Arizona preparing to carry out death sentences

File Photo By Miranda Faulkner/Cronkite News: Death penalty opponents demonstrate outside the Supreme Court.

By Jon Johnson

jonjohnsonnews@gmail.com

PHOENIX – After a six-year hiatus, the state of Arizona is preparing to resume carrying out state executions.

The last inmate executed in Arizona was on July 23, 2014, at Florence State Prison when Joseph Rudolph Wood was given 15 doses of a two-drug cocktail. That procedure ended up taking nearly two hours and Wood’s attorneys stated Wood was “gasping and snorting for more than an hour” in a motion they filed for an emergency stay of execution.

ADOCRR Photo: The execution of Joseph Wood in 2014 led to a lawsuit and a six-year hiatus on state executions.

That incident led to the First Amendment Coalition of Arizona and Arizona death row inmates filing a suit to have the state identify the source of the drugs it used in lethal injections. In July 2020, the Ninth Circuit Court of Appeals ruled that the companies that supply the drugs used in lethal injections can remain confidential.   

According to the Arizona Department of Corrections, Rehabilitation and Reentry, there are currently 116 inmates on Arizona’s death row (113 males and three females), with 20 having exhausted their appeals. Some of the inmates have been on death row since the 1970s and ‘80s, and the majority (64) are white.

Some of the more infamous inmates include Clarence Wayne Dixon, who has been incarcerated since 1978, and Frank Jarvis Atwood, who has been on Arizona’s death row since 1987.

Dixon was already serving a life sentence for sexual assault when his DNA was connected to the 1978 death of Arizona State University student Deana Bowdoin, 21, in 1978. He was then convicted of her murder and sentenced to death.

ADOCRR Photo: Clarence Wayne Dixon has been incarcerated since 1978.

Atwood was convicted of the September 1984 kidnapping and murder of 8-year-old Vicki Lynne Hoskinson in Tucson. Atwood was a convicted pedophile from California who was paroled after being convicted for kidnapping an 8-year-old boy and forcing him to fellate him. Just four months after being paroled, he killed Hoskinson.

Being on death row hasn’t stopped Atwood from living his life – even if incarcerated – and he was married to Rachel Lee Tenny, of Tucson, on Dec. 17, 1991.  

In 2019, Attorney General Mark Brnovich had asked Governor Doug Ducey for assistance in obtaining the drug pentobarbital, so Arizona could resume executions.

In August 2020, Brnovich wrote a letter to Ducey advising that a suitable supplier of pentobarbital had been found and he urged the governor to begin the process of securing the drug to resume executions.

ADOCRR Photo: Frank Jarvis Atwood is one of the more infamous prisoners on Arizona’s death row

“I now urge you to act without delay, so Arizona may begin the process of securing the
required pentobarbital,” Brnovich wrote in his letter. “We must uphold the rule of law and respect court-ordered sentences. It
is our solemn obligation to all victims of heinous crimes, their families, and our communities, some of whom have been waiting for decades, for justice to be served.”

On Tuesday, Arizona Department of Corrections, Rehabilitation and Reentry Director David Shinn wrote a letter to Brnovich stating that the department has begun to procure the drug at the behest of the governor.

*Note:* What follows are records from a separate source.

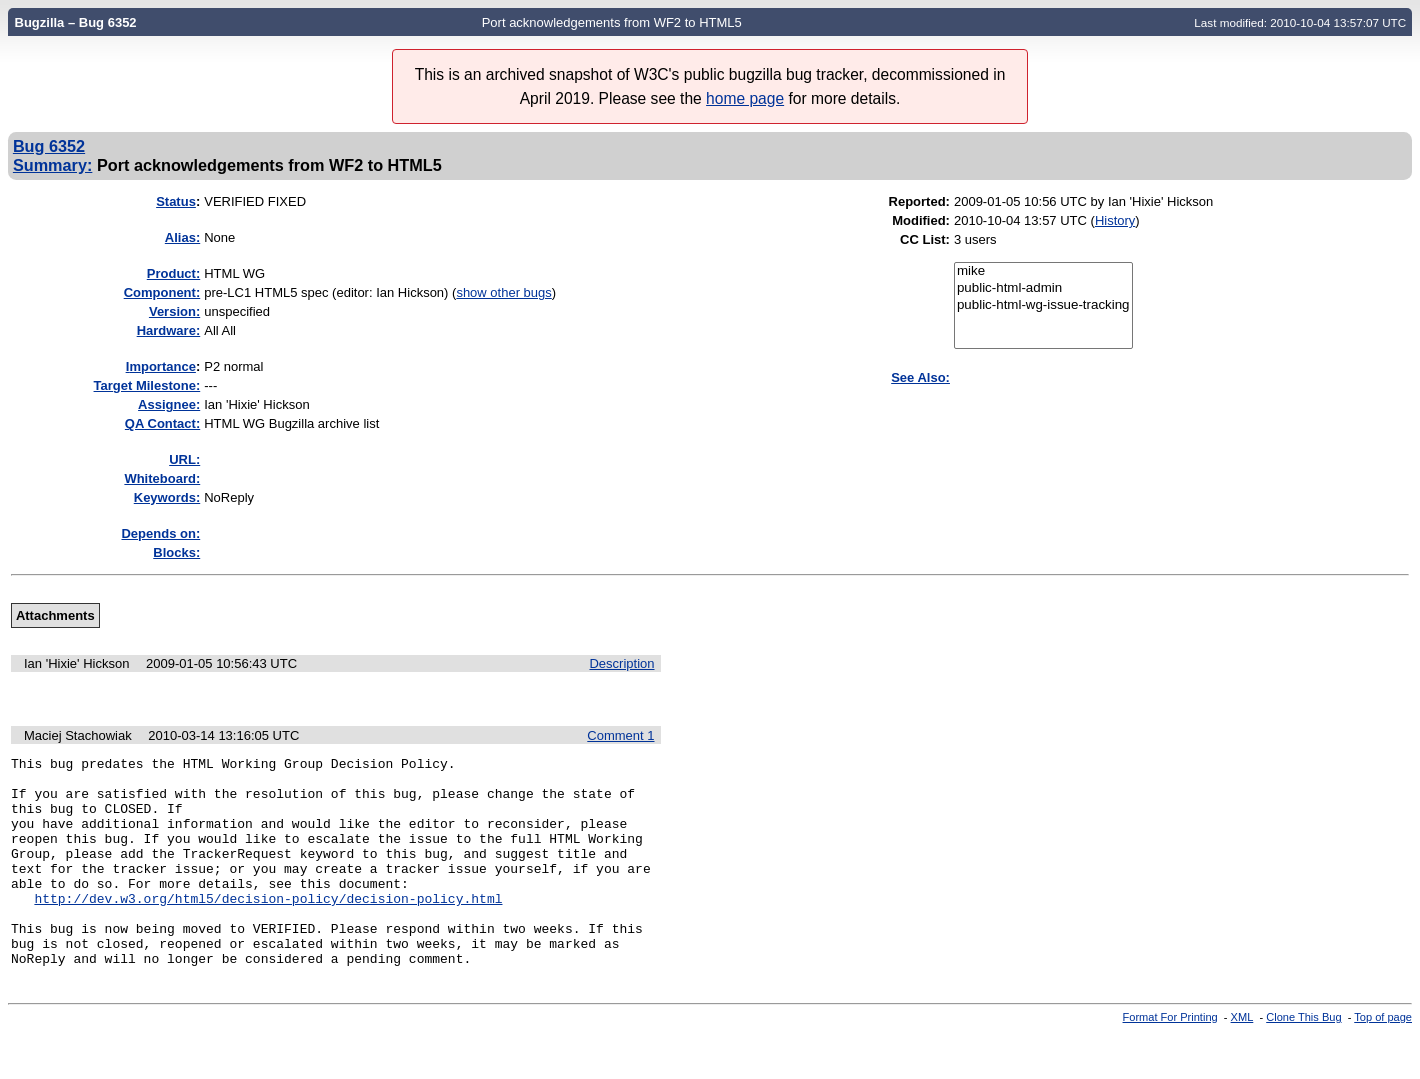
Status (176, 201)
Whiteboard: (162, 478)
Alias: (182, 237)
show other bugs (503, 292)
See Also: (920, 377)
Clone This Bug (1303, 1062)
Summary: (52, 165)
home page (745, 98)
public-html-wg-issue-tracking (1043, 305)
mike (1043, 271)
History (1115, 220)
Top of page (1383, 1062)
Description (621, 663)
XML (1242, 1062)
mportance (161, 366)
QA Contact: (162, 423)
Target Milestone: (147, 385)
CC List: (925, 239)
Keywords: (167, 497)
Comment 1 (620, 738)
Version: (174, 311)
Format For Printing (1170, 1062)
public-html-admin (1043, 288)
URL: (184, 459)
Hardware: (169, 330)
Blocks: (176, 552)
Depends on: (160, 533)
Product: (173, 273)
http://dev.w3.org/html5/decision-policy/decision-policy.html (268, 931)
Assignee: (169, 404)
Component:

“At Governor Ducey’s direction, the department has already commenced the necessary processes to obtain pentobarbital and also has already identified a compound pharmacist to create the ‘intravenous injection’ required by A.R.S. 13-757(A),” Shinn wrote. “I welcome the opportunity to meet with you and your senior staff to discuss these issues in further detail.”

“I and the entire department stand shoulder-to-shoulder with you and the Arizona Attorney General’s Office to fulfill our respective duties under the law and to ensure that justice, at long last, is served for the victims, their families, and our communities.”

Editor’s Note: This article was updated at 8:49 p.m. on Tuesday, Oct. 28 to include information and remarks from Arizona Attorney General Mark Brnovich.